* Ketentuan Tugas 1:
Apakah setiap pernyataan berikut sesuai dengan teks tentang Tan Malaka? Jawab ya atau tidak untuk tiap pernyataan, sertakan kutipan persis dari teks yang menentukannya.
(a) Mhd. Ilham adalah dosen sejarah di Fakultas Adab, IAIN-IB.
(b) Devy Kurnia Alamsyah menyebut Tan Malaka sebagai orang yang tidak beragama.
(c) Dalam Madilog, Tan Malaka menyatakan dirinya seorang Komunis di hadapan Tuhan.
* Ketentuan Tugas 2:
Jawablah pertanyaan berikut berdasarkan teks tentang Tan Malaka.
(a) Siapa yang memberikan paparan sebelum Mhd. Ilham?
(b) Tanda apa yang dibubuhkan pada agama Tan Malaka dalam satu literatur sejarah yang ditemukan Devy?
(c) Sebutan apa yang menurut Devy layak diberikan kepada Tan Malaka?

* Blok Teks:

:::

Usai penyampaian oleh pengamat sejarah dari Magistra Indonesia Sumatera Barat tersebut, diskusi dilanjutkan dengan paparan dari Mhd. Ilham yang merupakan Dosen Sejarah Fakultas Adab, IAIN-IB. Dalam paparannya ia mengatakan bahwa Tan Malaka memang seorang komunis, namun ia bukanlah orang yang tidak beragama. Ilham mengatakan bahwa meski sebagai seorang komunis, Tan Malaka tetaplah seorang muslim. Seorang muslim yang memperjuangan agama dan negerinya. Hal tersebut terbukti saat pertemuan Bolsyevik, dimana pertemuan yang dihadiri oleh para komunis dari seluruh dunia tersebut, berencana menghancurkan Islam. Namun seorang Tan Malaka sebagai muslim membela Islam, maju ke depan dan berkata bahwa Islam tak bisa dihancurkan, karena Islam juga sebuah ideologi, yang tak mungkin dihancurkan. Begitulah seorang Tan Malaka yang membela negara dan agamanya di hadapan para komunis dunia. Hal serupa juga disampaikan Devy Kurnia Alamsyah, Sutradara Selopanggung, dalam paparan singkatnya Devy juga mengatakan bahwa Tan Malaka ialah seorang muslim. Sangat miris ketika ia satu kali menemukan dalam satu literatur sejarah, agama dari Tan Malaka hanya dibubuhi dengan tanda strip (-). Padahal Tan Malaka ialah seorang yang berada di depan membela agama Islam saat dalam pertemuan komunis dunia. Ia menganalogikan dimana pada saat ini ketika kita hendak memperjuangkan Palestina agar tak direbut Israel, kita hanya berjuang dari sini. Sedangkan seorang Tan Malaka ia maju bertemu langsung dengan para komunis dan mengatakan jangan hancurkan Islam. Dan dalam Madilog pun Tan Malaka mengatakan “Di hadapan Tuhan saya seorang Muslim, Di hadapan orang-orang saya seorang Komunis,” Dari semua penyampaian itu, Devy berharap agar tak ada lagi penyudutan atau pengekerdilan tentang seorang Tan Malaka yang telah begitu banyak jasanya bagi Republik Indonesia, sehingga ia layak disebut sebagai Bapak Republik Indonesia.

:::

* Entri Dataset:
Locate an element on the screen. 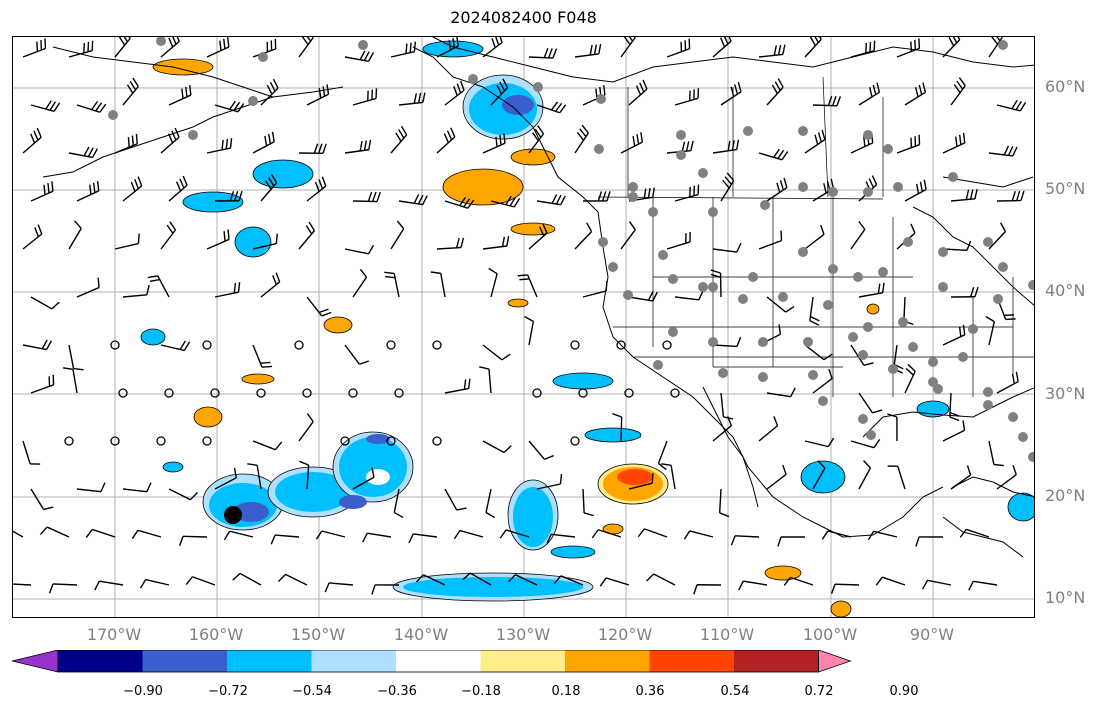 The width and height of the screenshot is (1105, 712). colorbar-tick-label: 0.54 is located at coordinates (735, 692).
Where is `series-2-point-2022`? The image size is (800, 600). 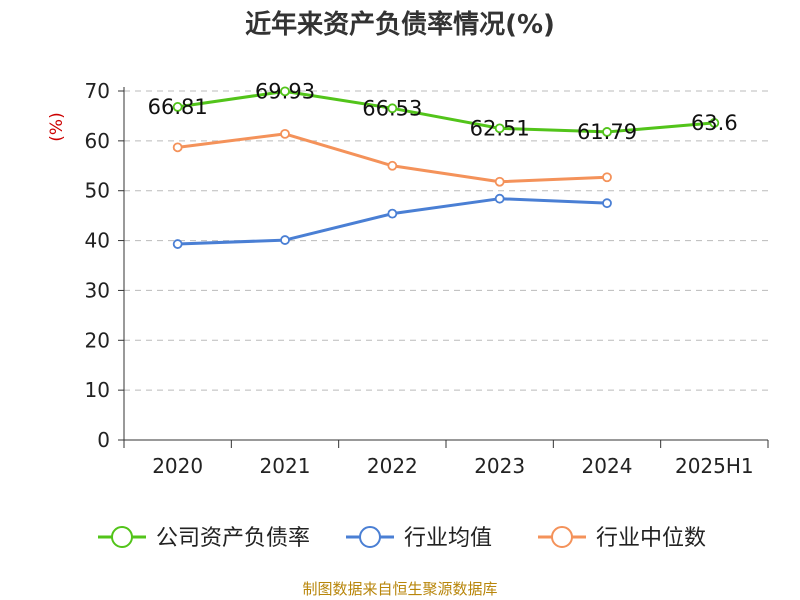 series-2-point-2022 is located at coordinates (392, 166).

:::

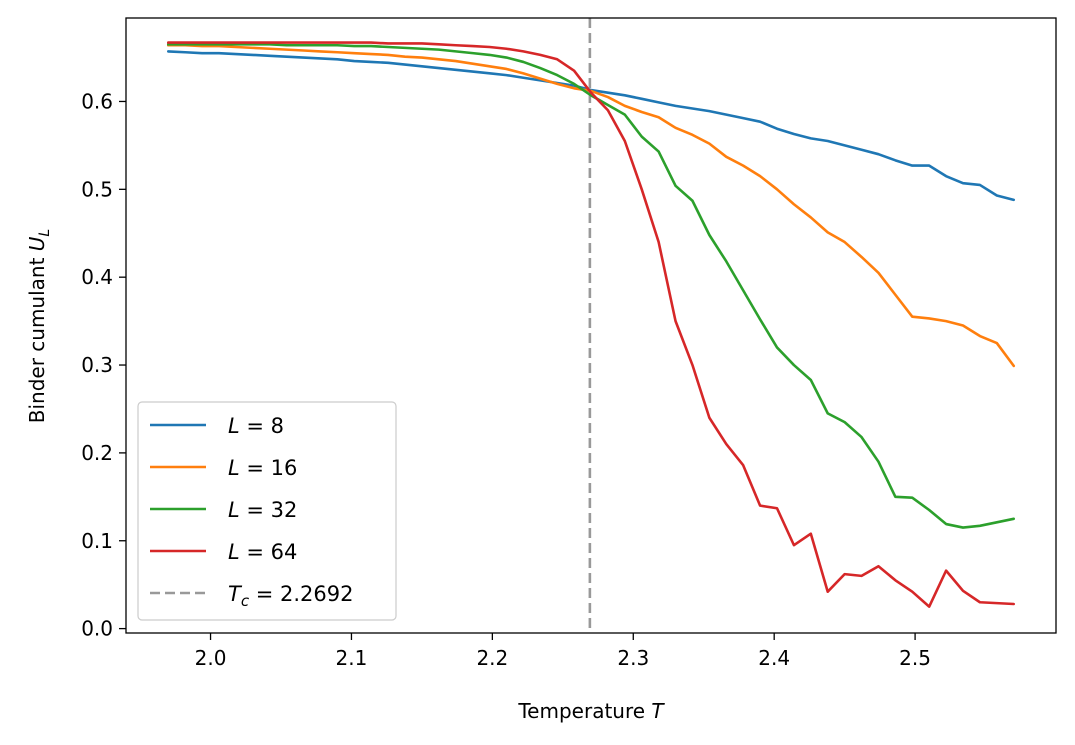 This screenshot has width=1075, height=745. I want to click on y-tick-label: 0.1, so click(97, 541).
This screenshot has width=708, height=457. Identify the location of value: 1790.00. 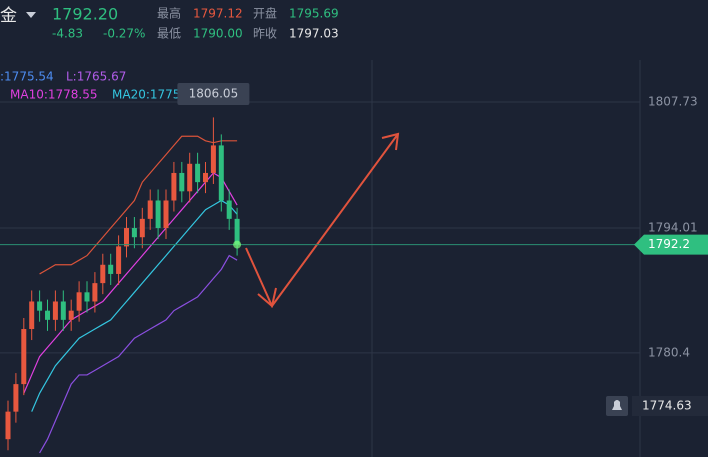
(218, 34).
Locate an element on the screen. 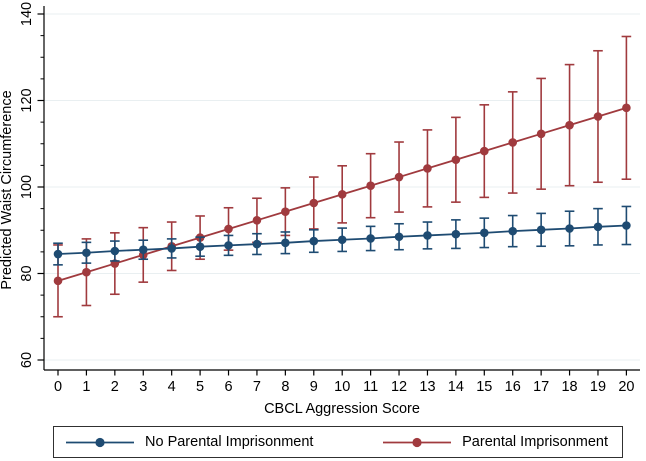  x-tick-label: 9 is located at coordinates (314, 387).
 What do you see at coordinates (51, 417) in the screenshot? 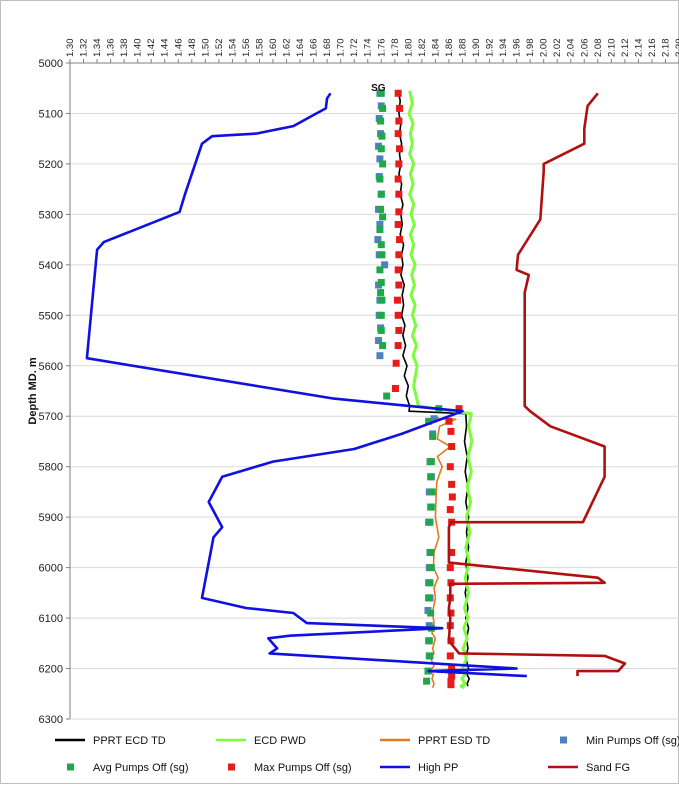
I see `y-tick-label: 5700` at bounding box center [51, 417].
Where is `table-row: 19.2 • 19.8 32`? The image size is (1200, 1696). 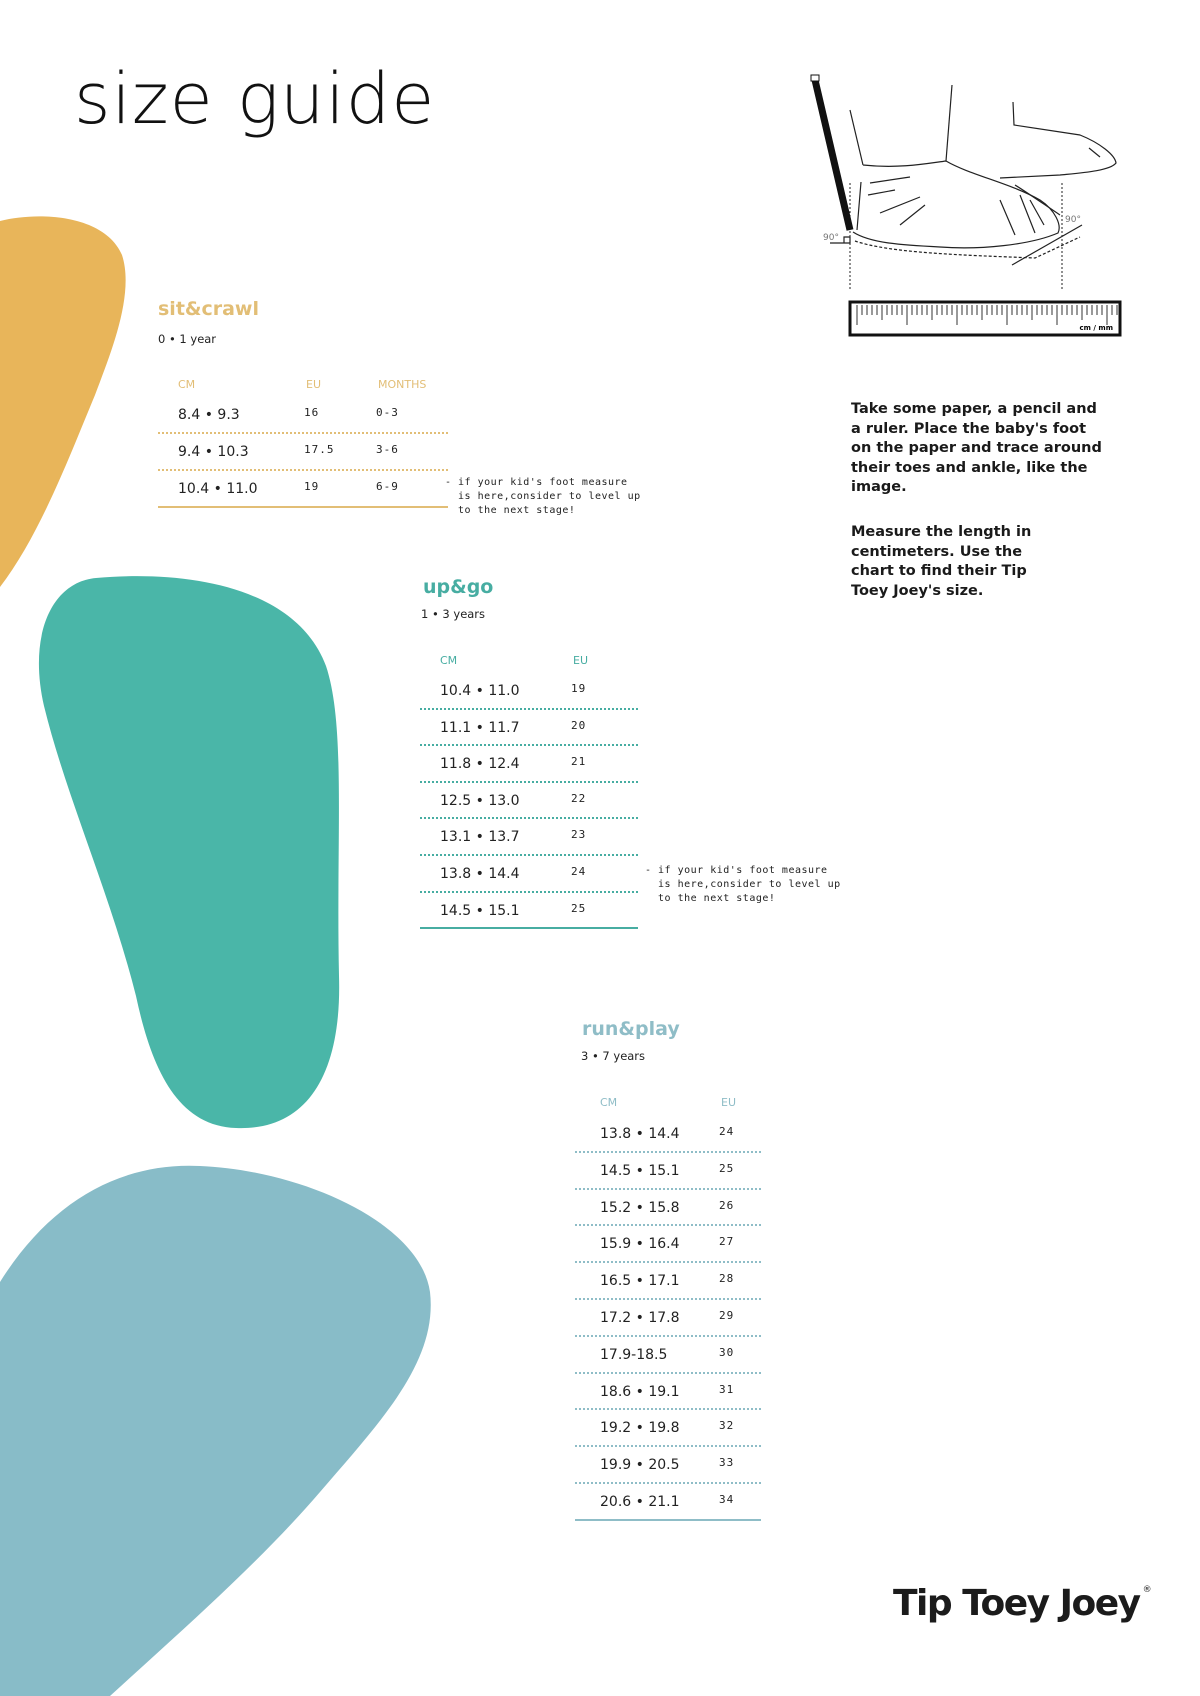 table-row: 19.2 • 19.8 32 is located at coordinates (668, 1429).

:::

* Jawaban Latihan 1:
(a) Ya: "Mhd. Ilham yang merupakan Dosen Sejarah Fakultas Adab, IAIN-IB"
(b) Tidak: "Devy juga mengatakan bahwa Tan Malaka ialah seorang muslim"
(c) Tidak: "Di hadapan Tuhan saya seorang Muslim"

* Jawaban Latihan 2:
(a) Pengamat sejarah dari Magistra Indonesia Sumatera Barat.
(b) Tanda strip (-).
(c) Bapak Republik Indonesia.